**Instructions for the task:**
Please output the section of the listing below that opens with the line containing "Where should I click to: Open calendar" and closes with the line containing "Given: Toggle Underline formatting", exactly and with nothing else.
[[ Stored data, beginning ]]
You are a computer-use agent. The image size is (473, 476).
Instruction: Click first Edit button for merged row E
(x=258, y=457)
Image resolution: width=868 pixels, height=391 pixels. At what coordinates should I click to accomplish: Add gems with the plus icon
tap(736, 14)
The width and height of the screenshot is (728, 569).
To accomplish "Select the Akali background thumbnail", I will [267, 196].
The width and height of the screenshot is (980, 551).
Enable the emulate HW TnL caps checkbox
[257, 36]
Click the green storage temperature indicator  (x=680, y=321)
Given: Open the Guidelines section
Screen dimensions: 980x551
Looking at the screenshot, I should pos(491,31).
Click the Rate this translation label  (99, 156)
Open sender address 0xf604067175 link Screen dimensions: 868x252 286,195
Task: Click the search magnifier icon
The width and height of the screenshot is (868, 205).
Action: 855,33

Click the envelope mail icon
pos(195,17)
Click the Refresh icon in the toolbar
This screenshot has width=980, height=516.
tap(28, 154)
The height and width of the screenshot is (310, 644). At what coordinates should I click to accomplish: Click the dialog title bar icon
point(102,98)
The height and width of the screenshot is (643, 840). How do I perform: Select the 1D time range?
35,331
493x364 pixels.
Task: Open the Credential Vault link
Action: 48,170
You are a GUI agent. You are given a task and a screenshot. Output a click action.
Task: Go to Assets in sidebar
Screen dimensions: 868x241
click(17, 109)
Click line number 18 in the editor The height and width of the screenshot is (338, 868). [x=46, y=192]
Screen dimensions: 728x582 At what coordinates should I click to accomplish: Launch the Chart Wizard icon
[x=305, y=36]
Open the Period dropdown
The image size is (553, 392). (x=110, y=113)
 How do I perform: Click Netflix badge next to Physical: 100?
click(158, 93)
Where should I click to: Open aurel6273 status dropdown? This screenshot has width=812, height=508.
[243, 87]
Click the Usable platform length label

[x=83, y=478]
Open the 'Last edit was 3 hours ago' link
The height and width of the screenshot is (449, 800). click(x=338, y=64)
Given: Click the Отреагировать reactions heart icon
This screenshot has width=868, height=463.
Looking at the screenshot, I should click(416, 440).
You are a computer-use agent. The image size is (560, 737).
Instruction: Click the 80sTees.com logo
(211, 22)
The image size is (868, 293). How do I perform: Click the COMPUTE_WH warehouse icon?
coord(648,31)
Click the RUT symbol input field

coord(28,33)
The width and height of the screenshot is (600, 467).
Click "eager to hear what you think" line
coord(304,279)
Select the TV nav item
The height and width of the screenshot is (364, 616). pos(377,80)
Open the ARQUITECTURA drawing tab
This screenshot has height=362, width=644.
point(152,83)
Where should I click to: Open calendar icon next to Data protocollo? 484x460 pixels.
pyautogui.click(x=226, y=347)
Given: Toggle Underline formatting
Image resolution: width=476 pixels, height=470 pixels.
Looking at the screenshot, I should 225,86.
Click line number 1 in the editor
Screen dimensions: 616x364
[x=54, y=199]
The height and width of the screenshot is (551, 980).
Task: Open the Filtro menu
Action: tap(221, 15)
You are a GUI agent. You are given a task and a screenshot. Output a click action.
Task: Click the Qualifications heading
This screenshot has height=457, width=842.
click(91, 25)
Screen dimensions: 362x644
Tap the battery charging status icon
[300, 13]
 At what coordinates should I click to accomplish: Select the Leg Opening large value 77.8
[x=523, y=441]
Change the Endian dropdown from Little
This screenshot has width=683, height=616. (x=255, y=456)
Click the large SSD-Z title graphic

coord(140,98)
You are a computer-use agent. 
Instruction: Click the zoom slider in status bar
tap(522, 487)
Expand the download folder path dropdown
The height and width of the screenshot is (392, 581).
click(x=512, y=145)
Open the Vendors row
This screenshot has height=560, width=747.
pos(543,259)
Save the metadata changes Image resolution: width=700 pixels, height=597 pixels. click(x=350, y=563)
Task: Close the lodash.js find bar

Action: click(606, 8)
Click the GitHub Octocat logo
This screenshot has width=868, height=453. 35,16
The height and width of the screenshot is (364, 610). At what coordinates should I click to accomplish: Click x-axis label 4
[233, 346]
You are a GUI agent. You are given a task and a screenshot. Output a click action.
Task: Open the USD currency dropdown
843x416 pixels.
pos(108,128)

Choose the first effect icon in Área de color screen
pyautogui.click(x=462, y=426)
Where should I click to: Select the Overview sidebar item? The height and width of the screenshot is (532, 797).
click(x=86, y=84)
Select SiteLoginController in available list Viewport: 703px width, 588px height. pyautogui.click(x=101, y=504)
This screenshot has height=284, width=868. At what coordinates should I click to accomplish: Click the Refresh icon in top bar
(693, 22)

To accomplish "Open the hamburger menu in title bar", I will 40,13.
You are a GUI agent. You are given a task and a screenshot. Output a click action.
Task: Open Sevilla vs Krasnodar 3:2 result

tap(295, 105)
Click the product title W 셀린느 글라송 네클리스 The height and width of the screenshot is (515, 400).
[[ Stored data, end ]]
**Your response:**
Where should I click to: Open calendar icon next to Data protocollo? 484x460 pixels.
pyautogui.click(x=226, y=347)
Given: Toggle Underline formatting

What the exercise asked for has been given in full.